TEMPO.CO, Jakarta -Ketua Badan Pemeriksa Keuangan Harry Azhar Azis mengatakan Program Bina Lingkungan (PBL) Badan Usaha Milik Negara Peduli menuai sejumlah masalah. Dari hasil pemeriksaan secara uji petik terhadap enam dari 23 program kegiatan menunjukkan pengelolaan dana PBL tidak memenuhi azas pengelolaan keuangan negara.
Menurut Harry, aspek yang tidak memenuhi itu meliputi perencanaan anggaran, pelaksana kegiatan, dan aspek pengawasan. “Sampai pemeriksaan berakhir Desember 2014 dana PBL yang berhasil dihimpun Rp 1,4 triliun dan yang tersisa Rp 193 miliar,” kata dia di Gedung DPR RI Jakarta, Kamis, 28 Mei 2015.
Harry menyebutkan di program BUMN Membangun Desa, yang meliputi delapan sektor kegiatan sejak 2012, sebagian besar tidak mencapai tujuan. Program tersebut lantas dialihkan ke program cetak sawah, pengembangan sorgum, pembibitan sapi dan pembangunan rusunami. “Tapi nyatanya program ini juga tidak sesuai dengan tujuan,” ucapnya.
Dari pemeriksaan BPK menemukan indikasi kerugian negara dari program cetak sawah, pengembangan sorgum, dan pembibitan sapi. Menurut Harry, indikasi kerugian negara di program cetak sawah sebesar Rp 208, 68 miliar, penanaman sorgum sebesar Rp1,45 miliar, dan pembibitan sapi senilai Rp 1,68 miliar. Sedangkan dari sisi potensi kerugian negara, program pengembangan sorgum mencapai Rp 9,97 miliar dan pembangunan rusunami sebesar Rp 4,22 miliar.
BPKmemberikan sejumlah rekomendasi kepada Menteri BUMN Rini Soemarno.

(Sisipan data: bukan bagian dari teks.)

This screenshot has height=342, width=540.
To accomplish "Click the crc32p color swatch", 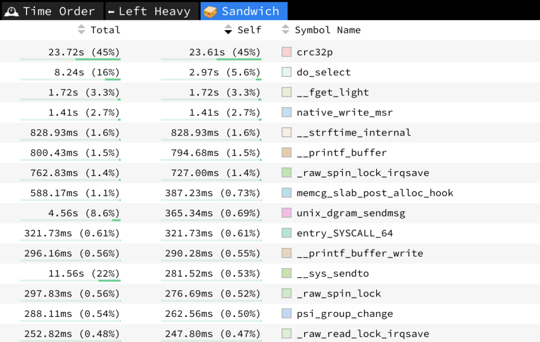I will [287, 52].
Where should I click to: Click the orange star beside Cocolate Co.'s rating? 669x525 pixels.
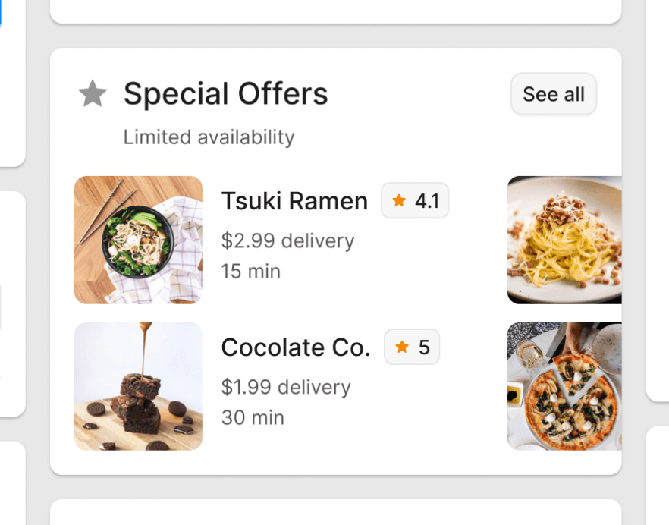(402, 347)
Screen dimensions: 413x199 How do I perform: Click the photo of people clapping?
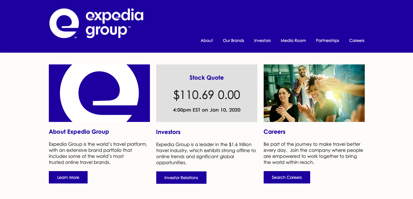coord(314,93)
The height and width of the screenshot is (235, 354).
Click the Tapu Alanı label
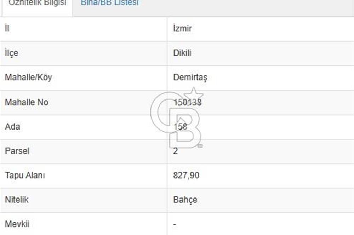click(25, 176)
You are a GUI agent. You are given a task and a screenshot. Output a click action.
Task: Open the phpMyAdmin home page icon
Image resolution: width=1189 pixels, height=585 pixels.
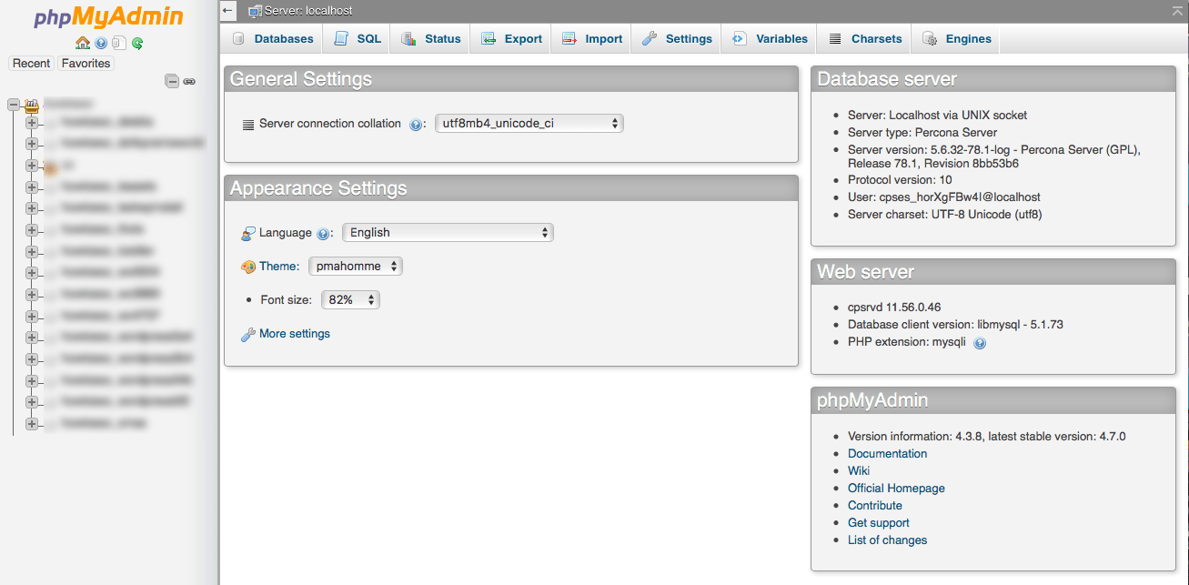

Harry meminta Mmenteri BUMN menyusun peraturan kementerian yang mewajibkan pembukuan secara intrakomptabel terhadap seluruh pengelolaan dana PBL. “Jadi program CSR dimasukkan sebagian dari biaya dan jadi unsur pengurang pajak,” ucap dia. Kementerian BUMN juga diminta untuk mengumpulkan seluruh dana PBL yang tersisa di rekening tertentu untuk selanjutnya disetor ke kas negara.

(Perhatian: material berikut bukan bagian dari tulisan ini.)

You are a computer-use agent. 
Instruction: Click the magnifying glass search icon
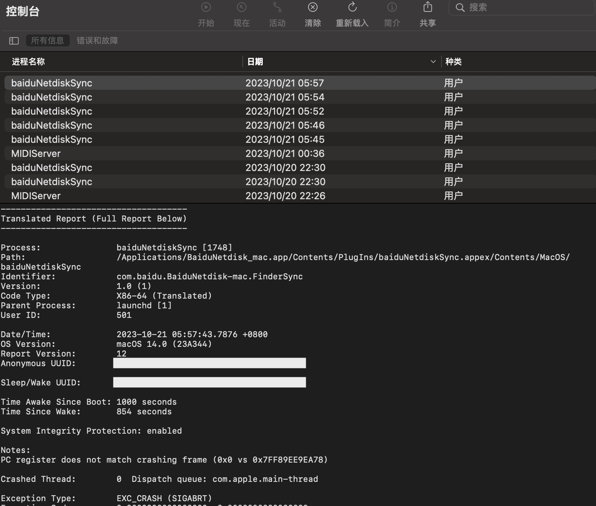coord(460,7)
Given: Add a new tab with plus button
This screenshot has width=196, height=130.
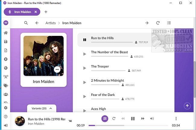Looking at the screenshot, I should (46, 12).
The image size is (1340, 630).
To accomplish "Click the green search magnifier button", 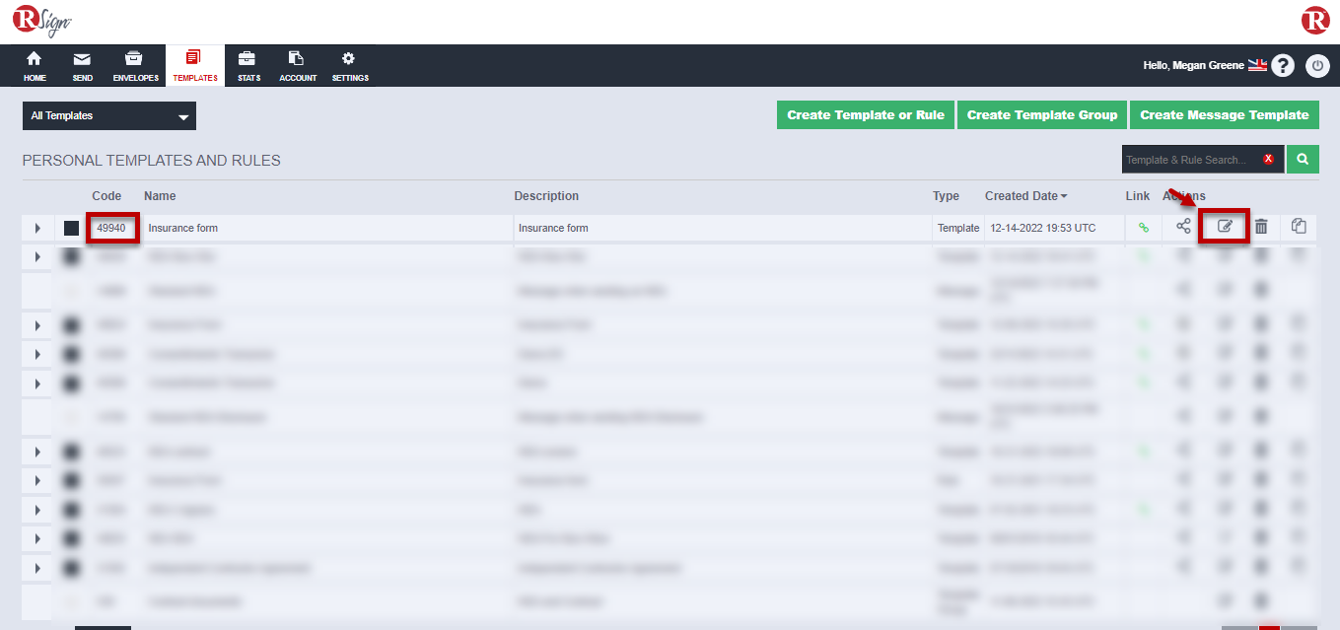I will [1303, 159].
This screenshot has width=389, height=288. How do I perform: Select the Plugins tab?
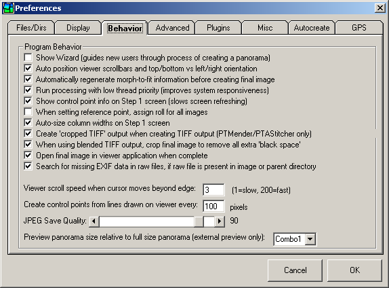pos(218,28)
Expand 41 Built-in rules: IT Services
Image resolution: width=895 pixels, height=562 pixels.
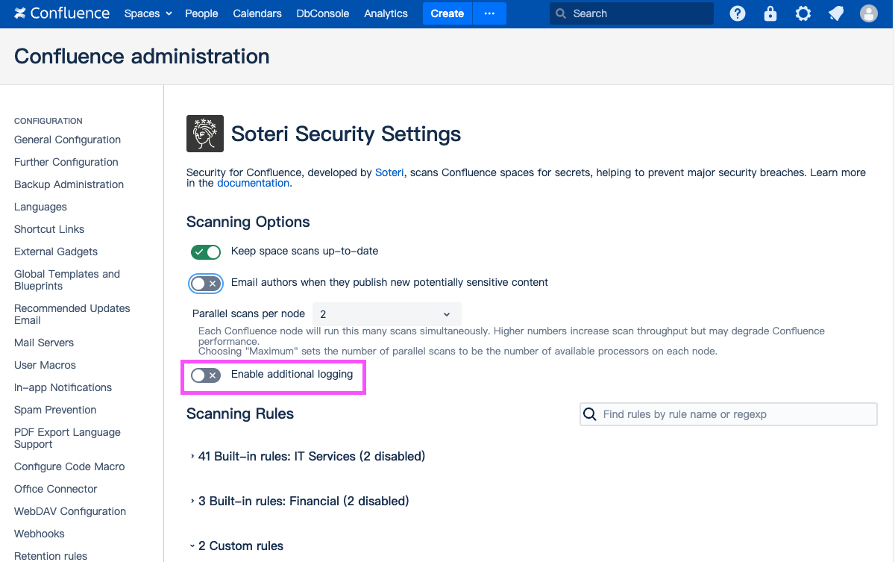click(311, 456)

Ketua Komisi IV DPR RI Edy Prabowo mengaku terkejut dengan temuan ini. Menurut dia, indikasi kerugian negara tersebut tidak bisa dianggap sepele. “Perlu didalami dan dicari penanggung jawabnya,” kata Edy.
Ia ingin program BUMN tersebut tidak tumpang tindih dengan program kerja yang ada di Anggaran Pendapatan Belanja Negara. “Dana sebesar itu (program cetak sawah) bisa produksi ribuan ton beras,” kata dia.
Anggota BPK Achsanul Kosasih menambahkan BUMN yang menjalankan program itu meliputi PT Sang Hyang Sri, PT Hutama Karya, PT Yodya Karya, dan PT Indra Karya. Ia mengatakan saat ini Badan Reserse dan Kriminal Kepolisian RI tengah menyelidiki kasus tersebut. Hasil audit BPK digunakan untuk menghitung kerugian negara di program cetak sawah. “Bareskrim sudah bergerak,” kata dia.